Una vez que paso por eso, el 20 de noviembre se le practicó la extracción ( por aféresis, mediante la cual se extraen, por separado, sólo aquellos componentes –celulas madre- de la sangre que se necesitan, devolviendo el resto al donante por la misma vía de recolección.) a través de vías intravenosas en los brazos.
Este tratamiento tuvo una duración de tres horas. La intervención fue sencilla, sin dolor y es más una vez finalizado se pudo ir del hospital y esa misma noche viajó hacia nuestra ciudad.
Sobre esta experiencia el donante aseguró que “no sentís nada, luego de la donación me hicieron unos controles y me fui caminando, no tuve ningún inconvenientes con mi salud”.

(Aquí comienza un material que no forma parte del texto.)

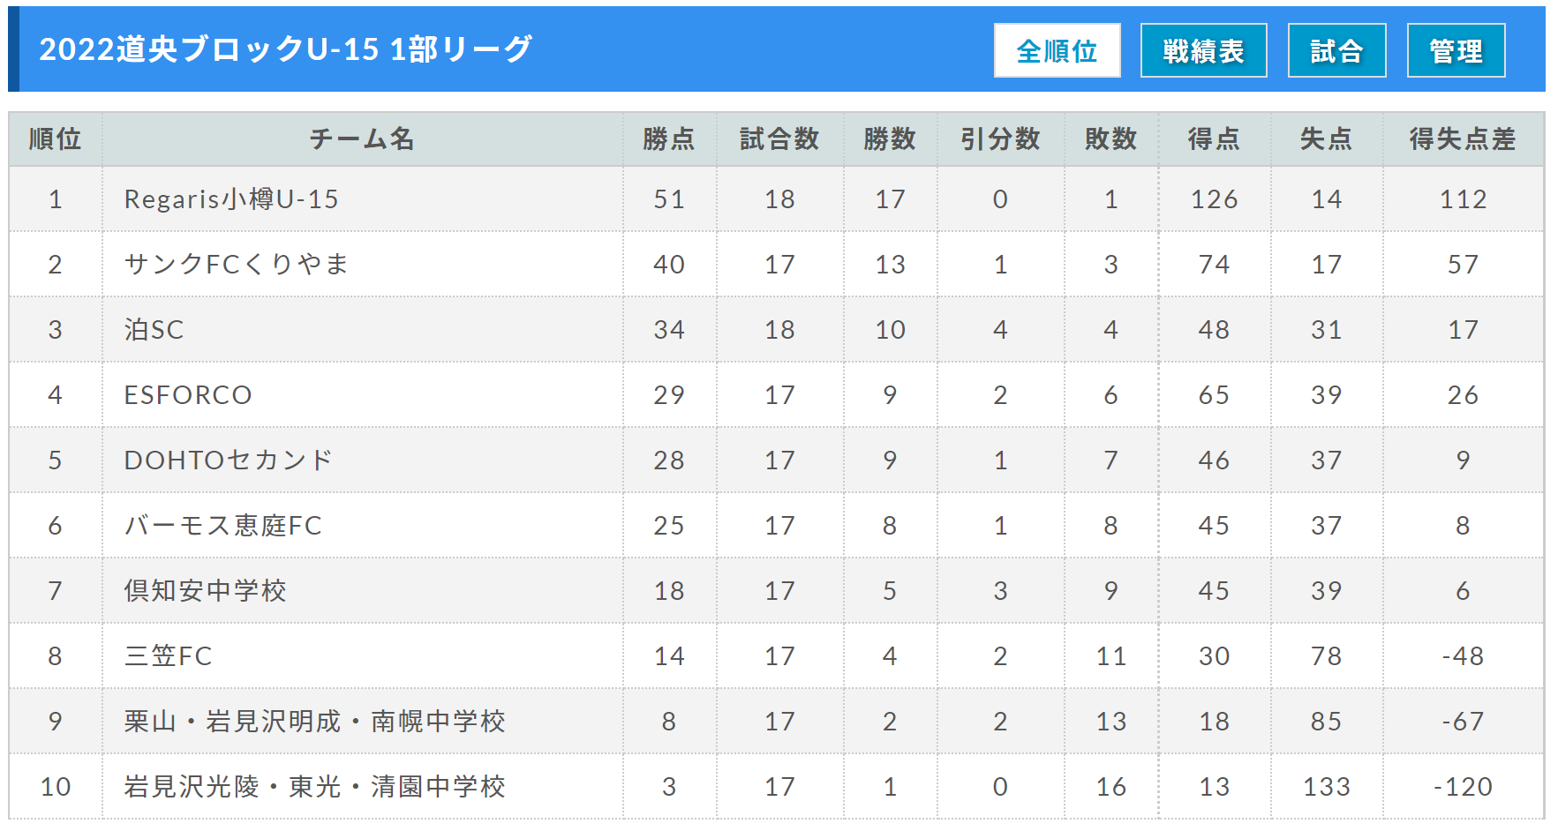Viewport: 1558px width, 831px height.
Task: Select team サンクFCくりやま
Action: [x=237, y=265]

A raíz de los protocolos de donación que posee el Incucai esta persona no puede dar a conocer que realizó la donación hasta un año después de efectuada la misma. Tampoco puede conocer a quien recibió su donación, ni siquiera saber en que estado está el niño, que sería un varón de siete años al momento de recibir las células madres.

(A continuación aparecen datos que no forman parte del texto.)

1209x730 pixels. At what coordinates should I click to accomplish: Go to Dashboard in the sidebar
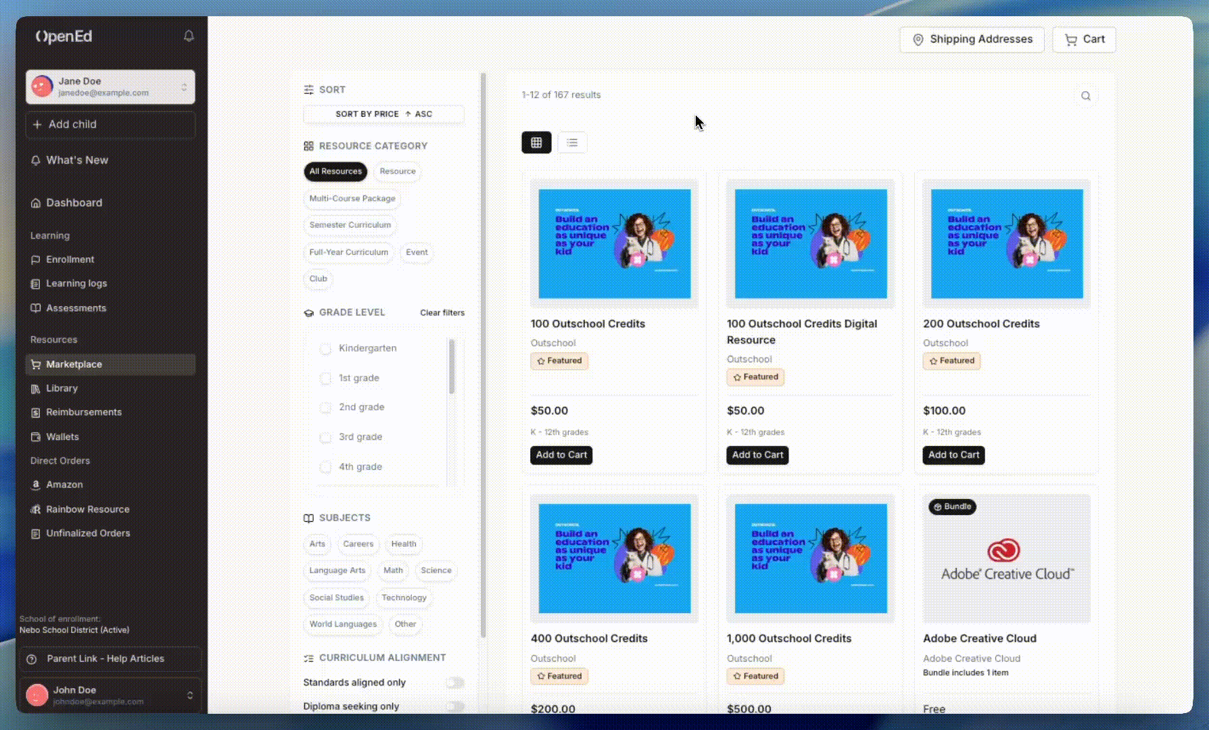74,203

Recién ahora González, doce meses después, efectuó la consulta al citado organismo pero hasta el momento no le han dado información.
Por último el donante pidió a la comunidad que donen, “hasta que entras en esto, no te das cuenta el sufrimiento de la gente que está esperando, hay que hacerlo, además es muy fácil, sólo son unos pinchazos, la atención del Incucai es espectacular y se hacen cargo de todo. Esto es lo mejor que hice en mi vida después de tener mi hija”.
Cómo ser donantes
En nuestra ciudad la asociación “Donar Medula es dar vida” organiza todos los años campañas para concientizar sobre la importancia de donar medula y también lleva adelante operativos de donación junto al Servicio de Hemoterapia del Hospital Emilio Ferreyra.
Para ser donante se requiere estar sano, tener entre 18 y 55 años y pesar más de 50 kilos. Hay que dirigirse al centro de donantes más cercano y donar una unidad de sangre. Este centro funciona en el servicio de hemoterapia del Hospital. Un técnico informará a los donantes sobre el tema para completar su ficha de inscripción.